In 2015-16, Bierwirth looks to add services

James Galloway

Herricks Superintendent John Bierwirth recently released his budget recommendations for the 2015-16 fiscal year, saying that for the second-straight year the district will need to make no cuts and can even look to add additional ones.

Bierwirth’s budget memo suggests the district is on the rebound after the financial downturn and a restricting tax cap decimated the district’s staff and programming for years.

Building on preliminary gains in 2014-15, Bierwirth projected that in addition to maintaining all current services, the district could also pursue a number of one-time and recurring expenditures, most notably 15 additional teaching positions, increased investments in technology, rebuilding the transportation fleet and creating a capital project reserve.

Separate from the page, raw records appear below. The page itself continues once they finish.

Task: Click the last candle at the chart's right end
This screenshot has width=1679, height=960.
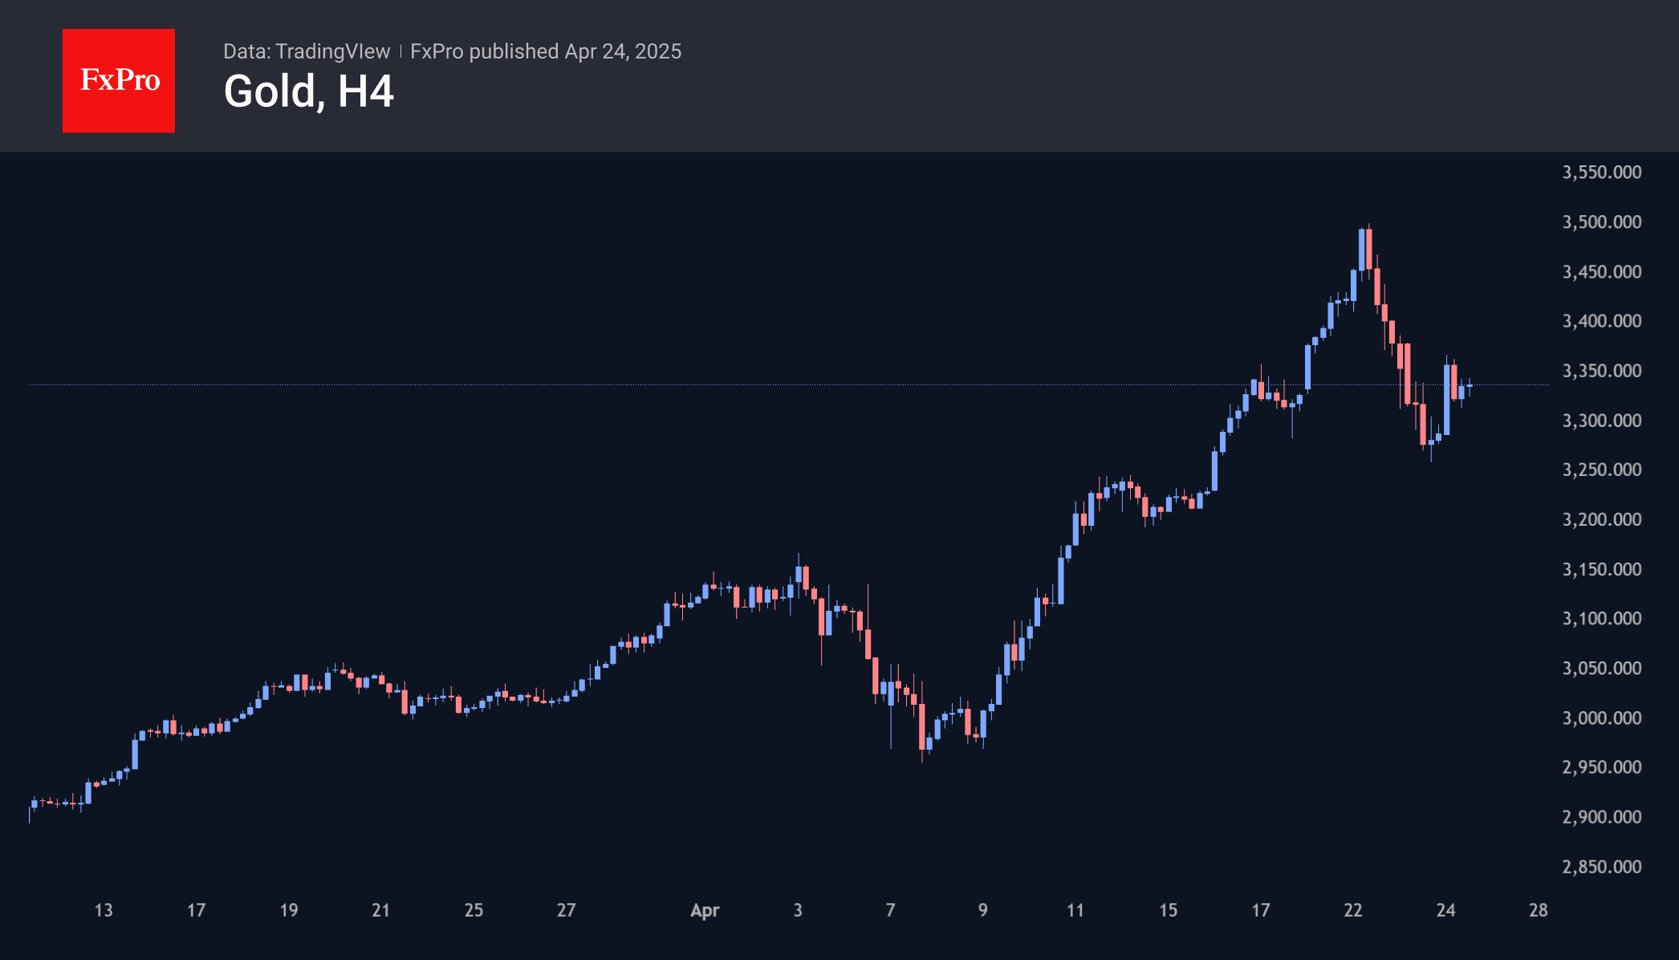Action: click(x=1470, y=387)
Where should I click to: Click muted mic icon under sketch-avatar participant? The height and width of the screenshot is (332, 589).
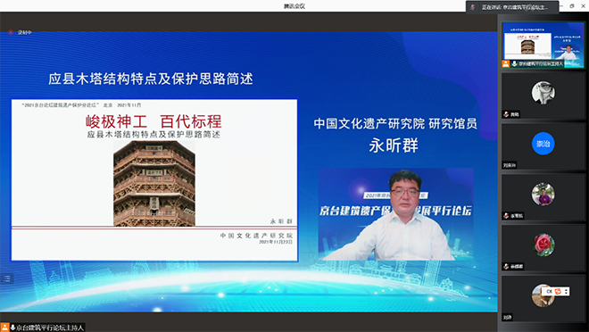point(506,114)
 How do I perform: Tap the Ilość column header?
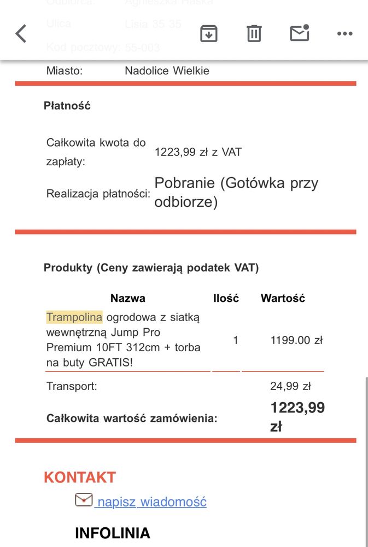pos(226,298)
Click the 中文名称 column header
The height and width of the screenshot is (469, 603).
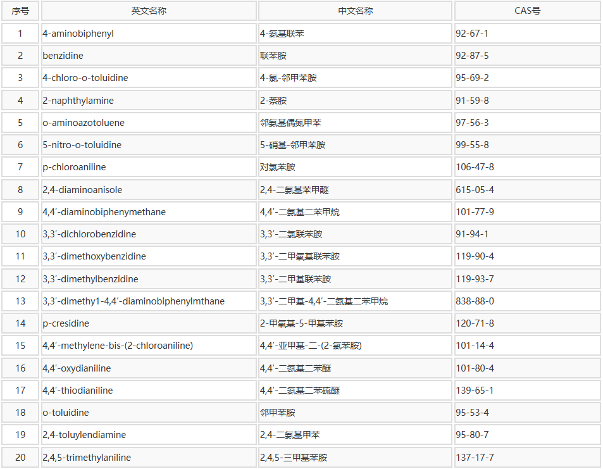point(355,11)
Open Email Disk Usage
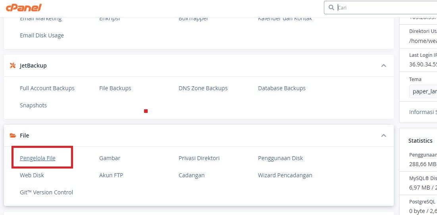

The memo also includes encouraging cost and revenue projections through fiscal year 2017-18, which suggest that “based on reasonably conservative assumptions” the superintendent’s recommended budget additions could be sustained through at least then.

“It’s important we don’t add something now that we would have to turn around and cut a year from now or two years from now,” Bierwirth said later in a phone interview.

The Herricks Union Free School District has about 3,900 students and comprises five schools: Center Street, Denton Avenue, Searingtown, Herricks Middle School and Herricks High School. The superintendent’s budget memo represents Herricks administrators’ suggestions to the Board of Education as it develops the budget to go before voters in May.

The most significant boon for the district this year, Bierwirth said, came in the form of a decrease in employer pension contributions, which over the last 15 years had ballooned to 17.53 percent from 0.36 percent.

The memo predicts that contributions may have peaked last year. And favorable investment returns led the New York State Teachers’ Retirement System to estimate the rate will drop to between 13 and 13.5 percent for next year.

Each percentage point dropped, Bierwirth said, represents about $500,000 in savings for the district, and the total savings will likely exceed $2 million.

In addition to the teaching positions, which would lower class sizes at all levels, the memo includes several other recurring costs for the district, including a $150,000 increase in the annual technology budget and the restoration of 11 assistant coach positions eliminated due to budget cuts, which would total about $50,000 per year.

Creating a capital project reserve, which the memo recommends, would need to be approved by voters in May independently of the budget.

Previously, Bierwirth said, capital projects were funded through bond issues and the district’s general fund. But the creation of the reserve, according to the memo, would give the district the ability to address major capital projects “in a more flexible and timely fashion.”

“Instead of waiting for something to become irreparable and, thereby, become ineligible to be replaced on an emergency basis or held aside until enough projects had accumulated to put out another bond, the District would be able to tap the reserve,” the memo states.

The reserve would not eliminate the need for “periodic bond issues,” according to the memo, but the freedom of the reserve could lead to some savings for the district.

“The District will be more likely to minimize the cost of repairs and ancillary damage caused when something is in the last stages of decline,” the memo says.

The bond recommended by administrators would have a 10-year life and $5 million maximum. The initial $750,000, according to the memo, could come from excess funding in the district’s unemployment reserve, which is anticipated to have a surplus due to a “favorable contract agreement with the teachers.”

The possible capital improvements listed in the memo for the next four years total $13.38.

The memo also suggests a number of one-time expenditures to come from the general budget, including two new buses, a computerized lunch system and technology upgrades, such as iPads for students and high-quality laptops for teachers.

The memo predicts the district’s revenue total from all sources in 2015-16 will be about $108 million, with a base cost of $104.5 million to maintain current services. It anticipates the tax cap limit for 2015-16 to be 1.62 percent and estimates a 3.5 percent increases in state aid per year until 2018-19.

Last year, voters approved a $107.59 budget and $3.5 million bond for Herricks by a 2 to 1 margin.